== TASK MATERIAL
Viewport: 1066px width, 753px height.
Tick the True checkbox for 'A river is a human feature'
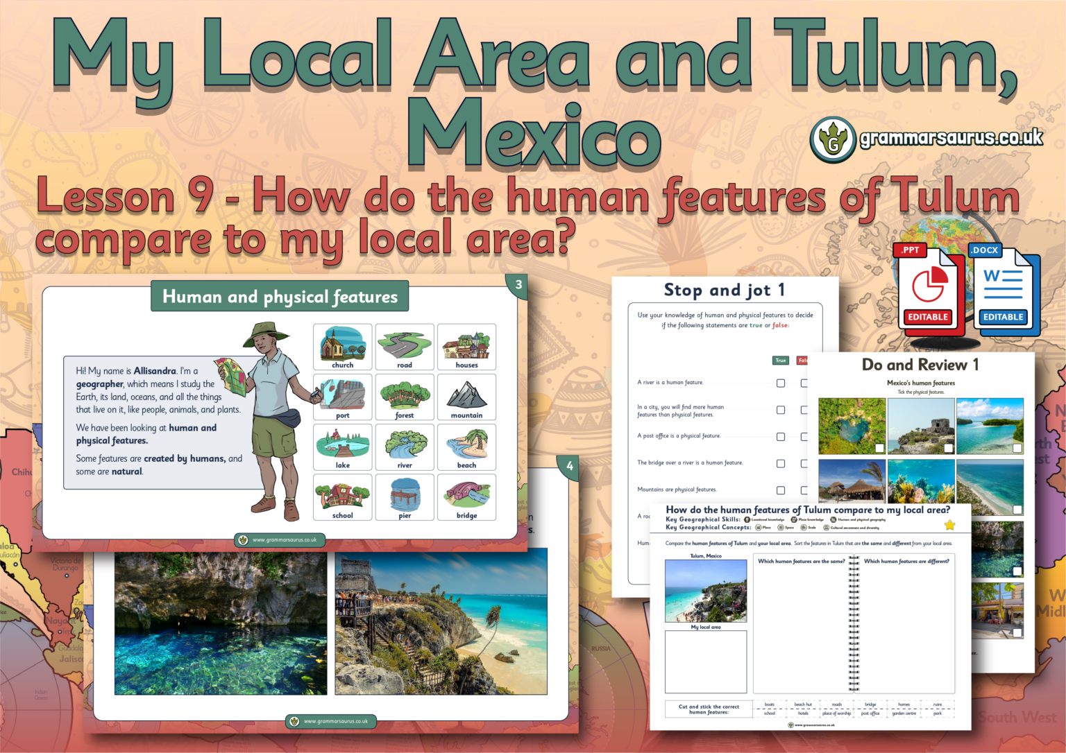(780, 383)
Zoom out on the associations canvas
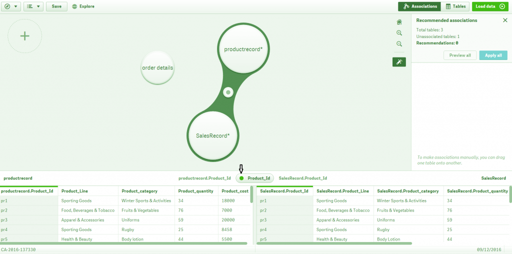The width and height of the screenshot is (512, 255). pos(399,44)
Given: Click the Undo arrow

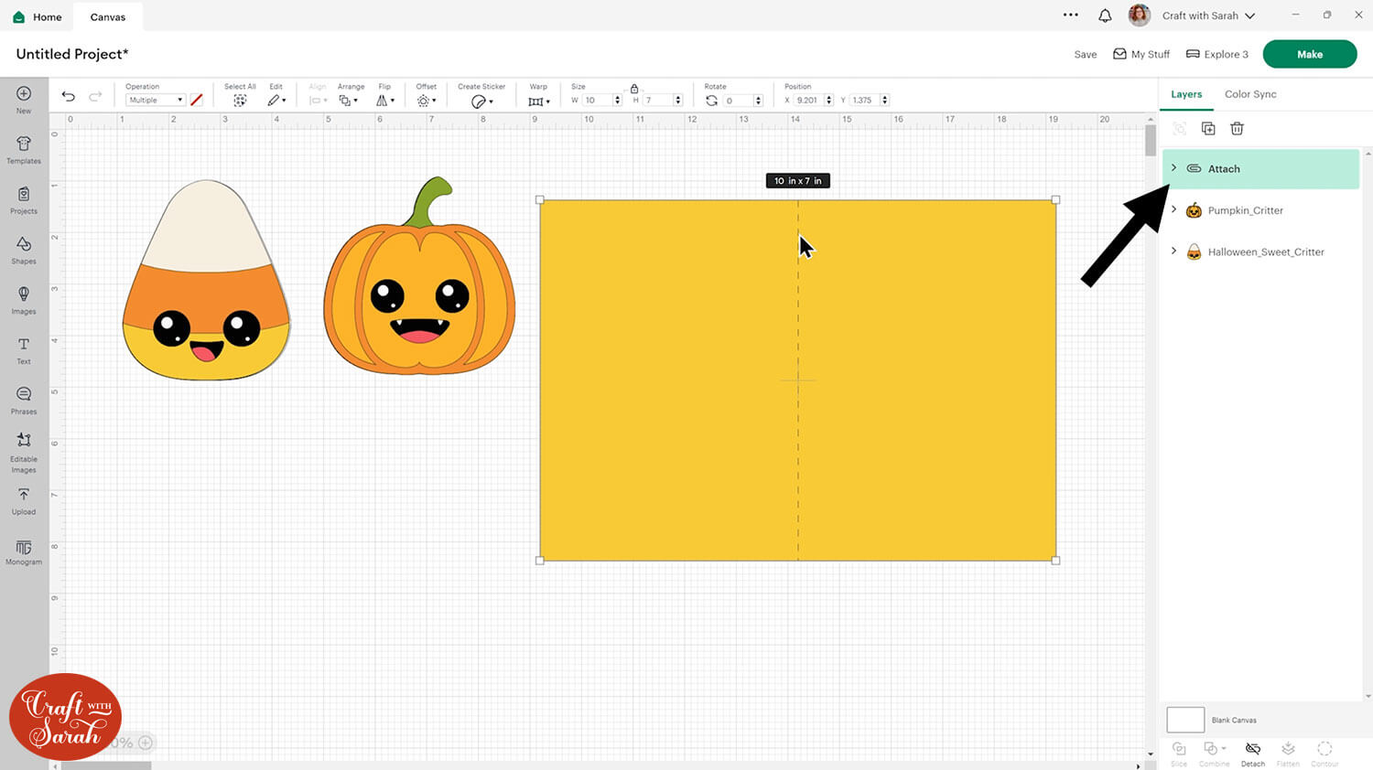Looking at the screenshot, I should tap(69, 96).
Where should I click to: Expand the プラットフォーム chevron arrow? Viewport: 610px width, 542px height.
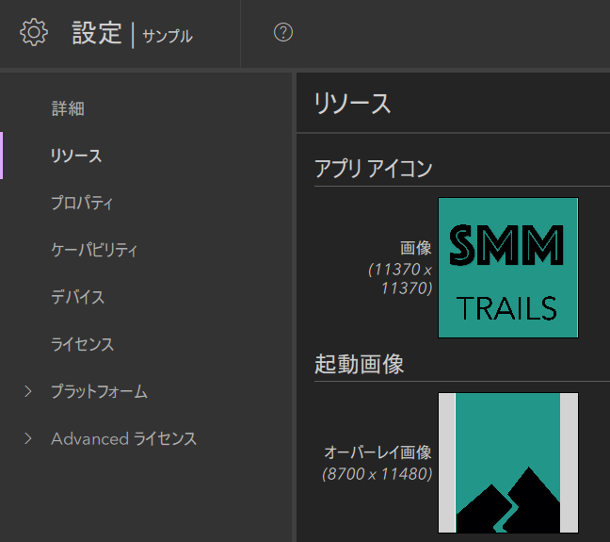tap(28, 391)
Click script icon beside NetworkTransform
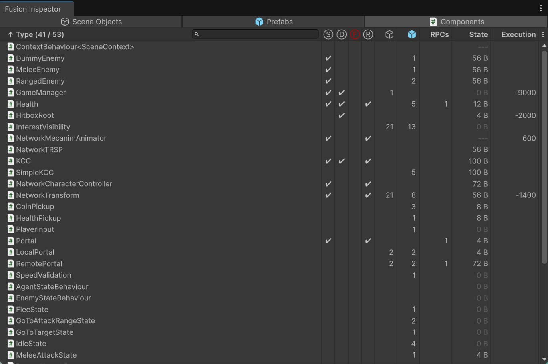Image resolution: width=548 pixels, height=364 pixels. 11,195
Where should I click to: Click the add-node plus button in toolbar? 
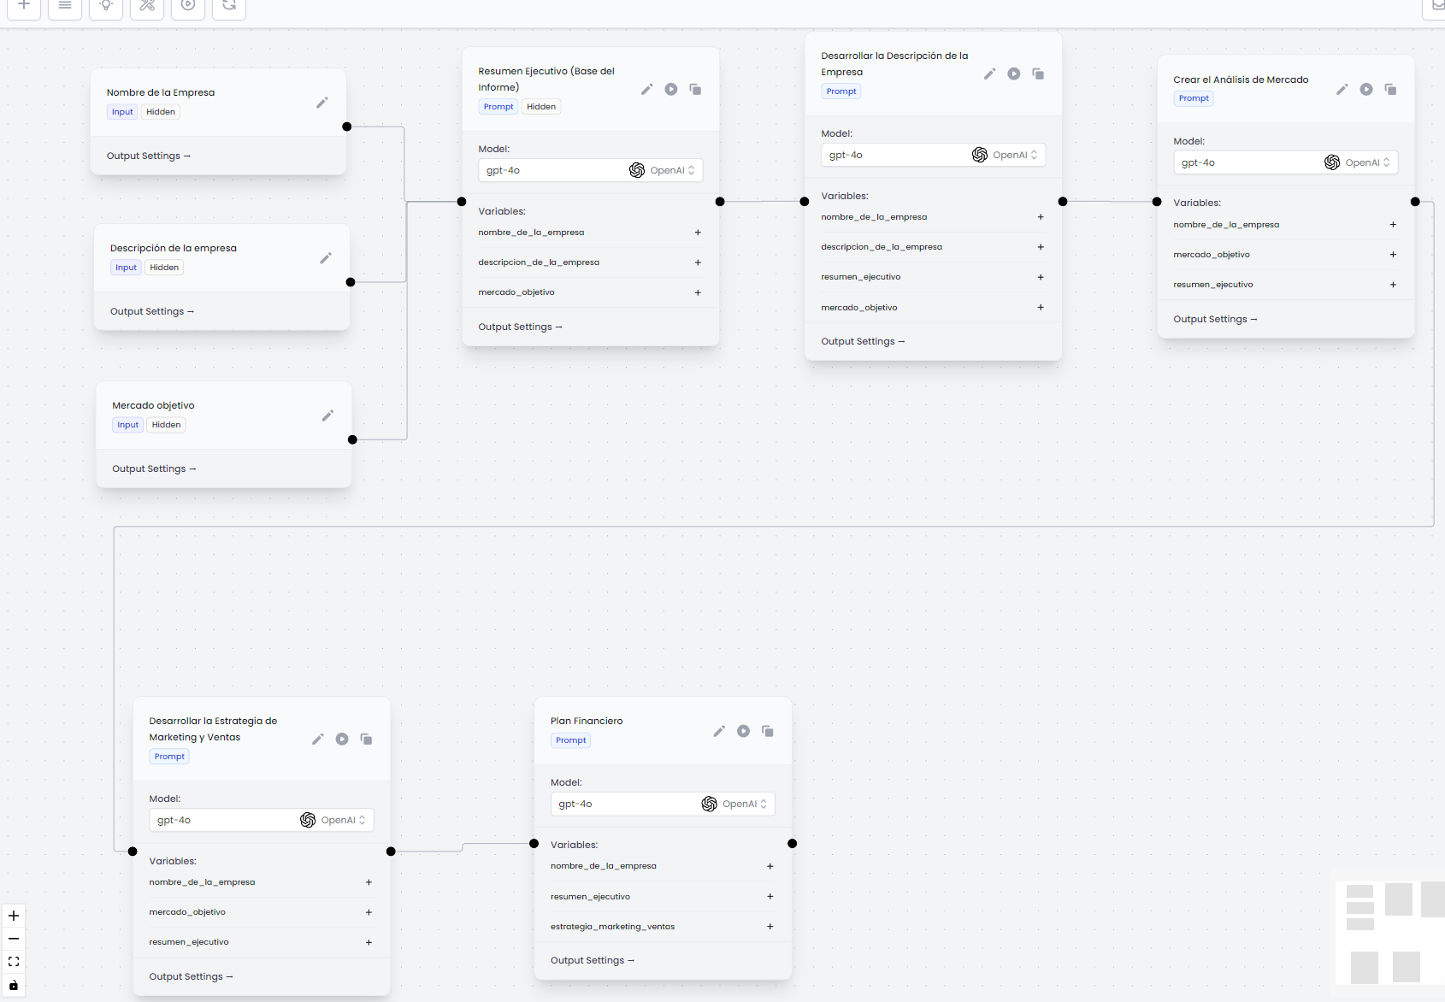point(24,6)
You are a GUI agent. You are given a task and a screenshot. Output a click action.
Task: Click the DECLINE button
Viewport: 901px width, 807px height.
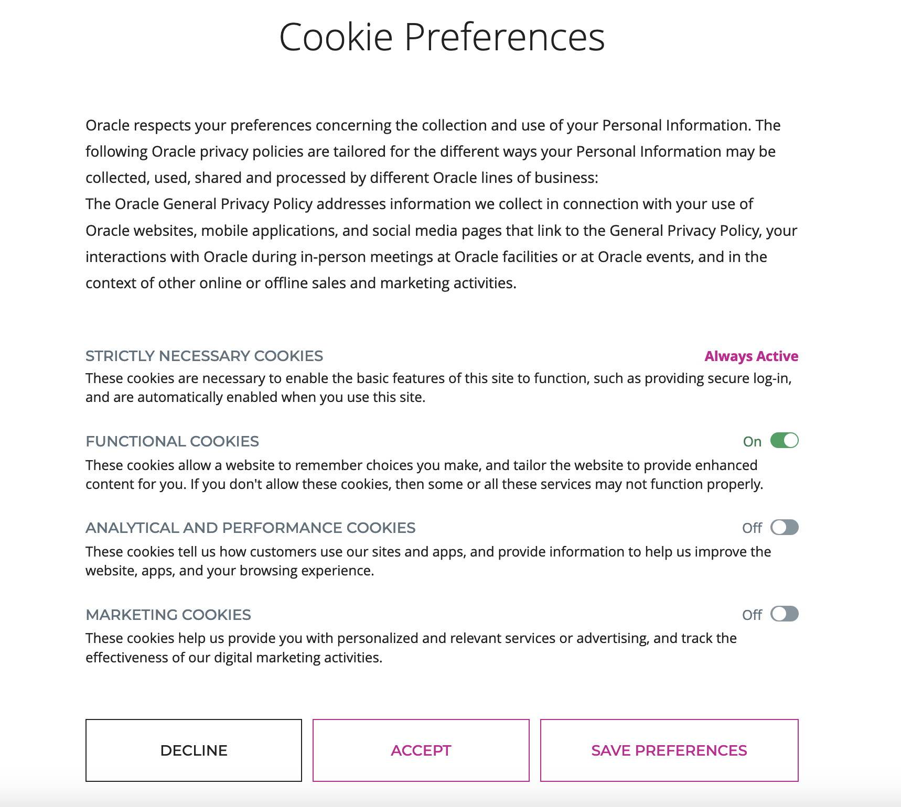pos(193,750)
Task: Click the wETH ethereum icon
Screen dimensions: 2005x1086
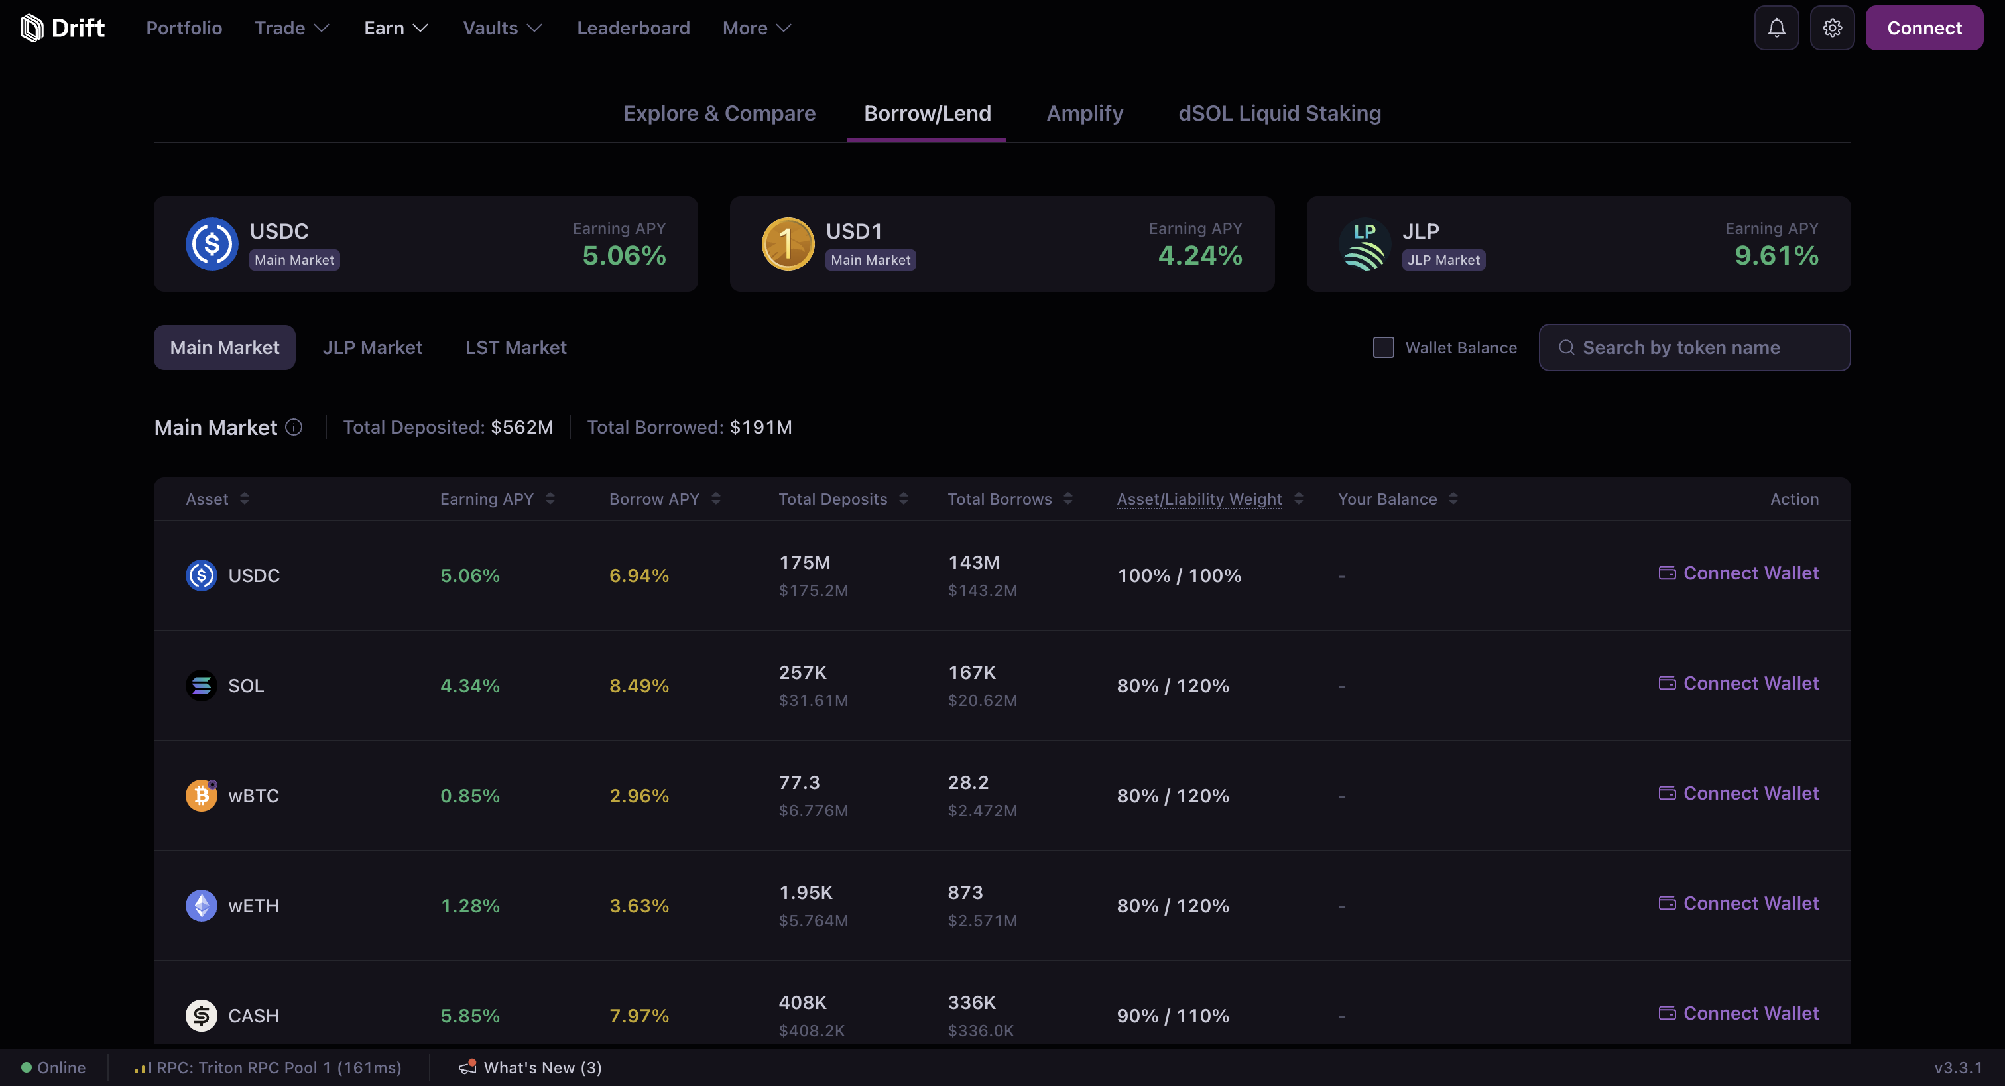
====
WHAT IS NEEDED:
Write out the lines above again, substituting "Screen size" for every "Viewport" and keeping everything else unchanged. Leave the pictures out.

EXERCISE ANSWER:
Screen size: 1066px width, 753px height.
Tick the True checkbox for 'A river is a human feature'
(780, 383)
Zoom out on the associations canvas
The width and height of the screenshot is (512, 255). pos(399,44)
Given: Click the Undo arrow

Looking at the screenshot, I should tap(69, 96).
Where should I click to: Expand the プラットフォーム chevron arrow? Screen size: 610px width, 542px height.
tap(28, 391)
Click script icon beside NetworkTransform
Image resolution: width=548 pixels, height=364 pixels. 11,195
Where should I click to: Click the add-node plus button in toolbar? 
point(24,6)
You are a GUI agent. You are given a task and a screenshot. Output a click action.
Task: Click the DECLINE button
Screen size: 901px width, 807px height.
pos(193,750)
Task: Click the wETH ethereum icon
Screen dimensions: 2005x1086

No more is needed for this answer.